“I love Bug Week!” Nancy Drew said, doing a little skip as she walked down the hall toward class.
“Me too!” her friend George Fayne piped up.
“Me three!” Bess Marvin added. “Check out my cool bug outfit!” She twirled around, showing off the red ladybugs on her white T-shirt. The pockets of her jeans were embroidered with different-colored butterflies.
Nancy giggled. Leave it to Bess to come up with a fashion statement about bugs. Bess was way into clothes. George, Bess’s cousin, was more into sports.
This week was Bug Week for the third graders at River Heights Elementary School. The girls’ teacher, Mrs. Ramirez, was teaching the students all about insects.
The day before, they had watched a cool movie about common bugs and their habitats, or homes. Today they were going to make bug posters, and tomorrow they were going on a field trip to the new River Heights Insectarium. Nancy couldn’t wait!

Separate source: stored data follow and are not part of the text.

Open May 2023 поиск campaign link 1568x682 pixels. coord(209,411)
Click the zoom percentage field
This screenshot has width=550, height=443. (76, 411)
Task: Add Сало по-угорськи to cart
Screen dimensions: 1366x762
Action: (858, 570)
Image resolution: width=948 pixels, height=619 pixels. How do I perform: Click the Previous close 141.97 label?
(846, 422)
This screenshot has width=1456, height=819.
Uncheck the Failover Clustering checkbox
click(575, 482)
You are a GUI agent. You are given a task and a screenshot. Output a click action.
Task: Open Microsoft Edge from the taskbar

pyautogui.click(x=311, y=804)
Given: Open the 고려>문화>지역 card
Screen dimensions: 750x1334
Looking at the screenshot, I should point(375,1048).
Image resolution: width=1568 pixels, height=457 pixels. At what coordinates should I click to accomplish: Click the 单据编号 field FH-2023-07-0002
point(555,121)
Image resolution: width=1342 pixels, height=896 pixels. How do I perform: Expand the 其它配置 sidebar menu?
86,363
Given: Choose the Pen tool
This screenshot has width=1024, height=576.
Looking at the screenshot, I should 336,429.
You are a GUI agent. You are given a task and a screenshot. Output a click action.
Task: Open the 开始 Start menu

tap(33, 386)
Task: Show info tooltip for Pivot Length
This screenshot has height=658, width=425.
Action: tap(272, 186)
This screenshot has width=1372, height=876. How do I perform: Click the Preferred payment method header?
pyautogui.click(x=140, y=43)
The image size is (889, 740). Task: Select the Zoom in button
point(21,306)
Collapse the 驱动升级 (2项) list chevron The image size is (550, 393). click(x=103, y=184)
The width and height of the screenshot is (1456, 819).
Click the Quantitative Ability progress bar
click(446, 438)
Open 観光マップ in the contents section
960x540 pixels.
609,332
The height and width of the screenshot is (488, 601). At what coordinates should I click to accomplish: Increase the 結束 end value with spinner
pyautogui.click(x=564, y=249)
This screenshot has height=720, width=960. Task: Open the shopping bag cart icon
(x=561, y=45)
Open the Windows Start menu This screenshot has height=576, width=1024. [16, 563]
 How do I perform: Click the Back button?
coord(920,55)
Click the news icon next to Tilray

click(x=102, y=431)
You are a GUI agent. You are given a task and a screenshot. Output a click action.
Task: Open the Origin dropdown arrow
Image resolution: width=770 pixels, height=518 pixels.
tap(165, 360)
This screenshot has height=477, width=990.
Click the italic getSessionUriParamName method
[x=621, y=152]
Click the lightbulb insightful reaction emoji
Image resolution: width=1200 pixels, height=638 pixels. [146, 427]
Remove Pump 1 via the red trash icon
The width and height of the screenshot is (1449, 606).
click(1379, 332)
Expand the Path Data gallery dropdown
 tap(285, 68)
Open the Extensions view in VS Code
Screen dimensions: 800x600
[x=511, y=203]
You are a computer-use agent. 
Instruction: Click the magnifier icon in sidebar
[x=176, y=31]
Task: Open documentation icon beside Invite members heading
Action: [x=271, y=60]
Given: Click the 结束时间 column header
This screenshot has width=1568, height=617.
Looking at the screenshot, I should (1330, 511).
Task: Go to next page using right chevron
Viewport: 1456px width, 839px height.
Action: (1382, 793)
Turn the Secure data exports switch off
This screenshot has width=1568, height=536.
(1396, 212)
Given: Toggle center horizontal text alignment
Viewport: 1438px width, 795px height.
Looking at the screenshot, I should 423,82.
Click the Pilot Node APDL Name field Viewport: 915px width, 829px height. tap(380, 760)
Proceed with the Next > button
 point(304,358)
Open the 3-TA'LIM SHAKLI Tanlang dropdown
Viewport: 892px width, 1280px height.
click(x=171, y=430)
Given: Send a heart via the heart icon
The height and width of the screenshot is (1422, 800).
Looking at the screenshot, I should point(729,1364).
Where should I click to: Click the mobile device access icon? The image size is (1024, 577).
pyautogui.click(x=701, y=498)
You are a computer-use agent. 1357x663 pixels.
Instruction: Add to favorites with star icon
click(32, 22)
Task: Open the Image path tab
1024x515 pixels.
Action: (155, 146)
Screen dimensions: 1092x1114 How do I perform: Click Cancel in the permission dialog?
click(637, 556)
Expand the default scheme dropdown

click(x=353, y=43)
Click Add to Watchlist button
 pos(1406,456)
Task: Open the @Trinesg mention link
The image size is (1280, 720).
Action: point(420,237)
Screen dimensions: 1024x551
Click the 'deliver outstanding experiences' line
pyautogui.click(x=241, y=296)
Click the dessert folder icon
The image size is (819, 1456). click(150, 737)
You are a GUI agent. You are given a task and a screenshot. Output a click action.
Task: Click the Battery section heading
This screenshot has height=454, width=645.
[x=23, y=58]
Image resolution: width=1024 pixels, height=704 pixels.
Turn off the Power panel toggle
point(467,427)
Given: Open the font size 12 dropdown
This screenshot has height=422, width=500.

The three girls walked into the classroom and took their seats. The rest of the students were already sitting down. Up front, Mrs. Ramirez was writing some words on the blackboard:
The teacher turned around. “Can anyone tell me what’s so important about these three things?”
A boy named Michael Dorf waved his hand back and forth. “Mrs. R.! Mrs. R.! Mrs. R.!”
“Yes, Michael D.?” Mrs. Ramirez said. She called him that because there was another Michael in the class: Michael Lawrence, or Michael L.
Michael D. sat up very straight. “All insects have a head, a thorax, and an abdomen. What is a thorax? A thorax is the part of the body between the head and the abdomen.” He spoke precisely, like a scientist.
“Very good, Michael D.,” said Mrs. Ramirez. “Can anyone tell me what—”
“Insects have other things in common too,” Michael D. interrupted. “Like three pairs of jointed legs, two antennas, compound eyes, and a hard exoskeleton. What are compound eyes? Compound eyes are eyes that are made up of lots and lots of simple eyes. With compound eyes, insects can look in many different directions at the same time. What is an exoskeleton? An exoskeleton is a skeleton that’s on the outside of the body instead of the inside. Like a turtle’s shell.”
Nancy stared at Michael D., impressed. He sure knew a ton of stuff about bugs!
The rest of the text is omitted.